West of Scotland services in 1975

The renal services of the West of Scotland had already been divided between GRI, the Western Infirmary where Douglas Briggs had started a Transplant Unit, and Stobhill Hospital where Alistair McDougal had set up a Home Haemodialysis Unit. These three provided the renal services for the West of Scotland, some 2.7 million people spread over a vast area from Dumfries to Oban.

Over the years, the dialysis unit and the acute unit were moved into adjoining wards, and the five-day investigation ward was amalgamated with the acute ward. The renal units of Stobhill and the Royal merged in the 1990s to help manage the on call rotas. I helped set up a hospital haemodialysis service in Falkirk, where we also ran a weekly out-patient clinic. After my retiral, the three Glasgow units were all united in the new giant hospital (Queen Elizabeth University Hospital) which opened in 2015.

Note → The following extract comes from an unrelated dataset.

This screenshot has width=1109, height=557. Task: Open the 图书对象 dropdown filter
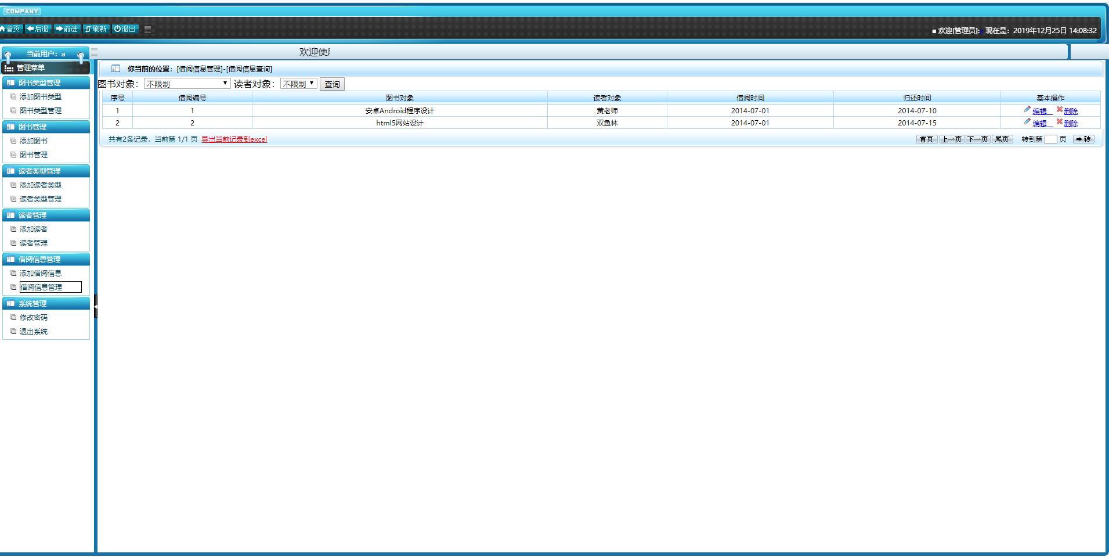(x=187, y=84)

Glomerulonephritis and diabetes

Glomerulonephritis and diabetic nephropathy became the focus of our clinical and research activities. I founded the GN clinic in 1975 and documented patients as they passed through. This resulted in various longitudinal studies and papers. Animal studies in rats revealed that there was a variation in glomerular charge between strains and that rats with the lesser charge were more prone to develop proteinuria including when rendered diabetic (Colin Paton). Rats with a lower charge of the GBM also had a lower charge on red cells. We showed that patients who had recovered from minimal change nephropathy or membranous nephropathy had a lower red cell charge than those with IgA nephropathy or the normal population. Thus inherited glomerular properties may be important in pathogenesis of glomerular diseases.

One interesting patient had serial relapses of minimal change nephropathy over several months, all of which responded to steroids. Cyclophosphamide did not prolong his remission. He then developed backache and had a lytic lesion on X-ray of a vertebra. Biopsy showed this to be tubercular. After this was treated, he went into permanent remission. We were able to show that lymphocytes of patients who were in remission produced more vascular permeability factor(s) than controls.

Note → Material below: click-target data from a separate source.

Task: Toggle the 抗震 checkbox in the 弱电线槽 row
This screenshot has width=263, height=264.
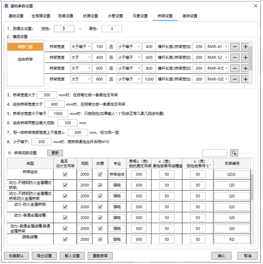Action: pyautogui.click(x=100, y=239)
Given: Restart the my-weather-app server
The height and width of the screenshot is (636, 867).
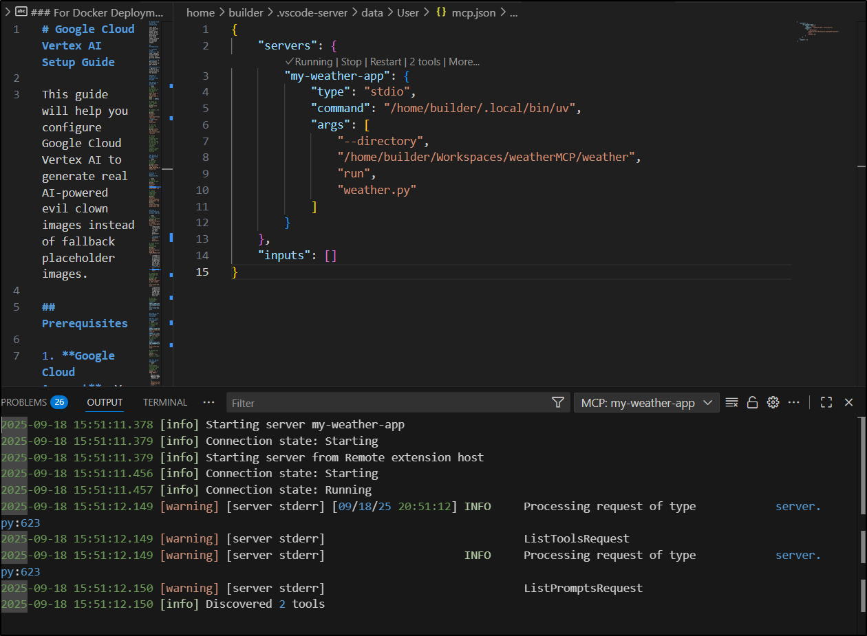Looking at the screenshot, I should coord(385,62).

Nicola Joss showed that the rate of progression of diabetic nephropathy could be significantly reduced over a 2-year period by meticulous clinical care, of which blood pressure control was probably the most important.

Graham Warwick and Christopher Deighan collaborated with Christopher Packard in separate studies of the detailed changes in lipid metabolism of patients with proteinuria.

IT developments and Keith Simpson

Perhaps the most notable contribution of all was made by Keith Simpson. Working first as a senior registrar and then as a consultant in the unit, he developed a computerised case records system which was used, not only in a clinical setting, but as a superb aid to audit thus raising clinical standards further. Colleagues, far and wide, eyed his system enviously. One even asked me, in rather an incredulous tone, “You do realise how lucky you are?” He accomplished this Herculean project while working as a full time clinician and even found more time to qualify for supervising in the Intensive Care Unit.

The computerised records were used to answer questions such as ‘Does early initiation of dialysis prolong survival on patients on dialysis’ or ‘is there a particular protein contained in proteinuria that is nephrotoxic?’  (Brian Mackinnon and Jonathan Fox.)

Keith’s expertise was recognised at national and international level.

Retiral 2003

I retired in 2003 having seen an ad hoc pioneering unit develop into a unit that helped to provide a much more complete and decentralised care to our patients.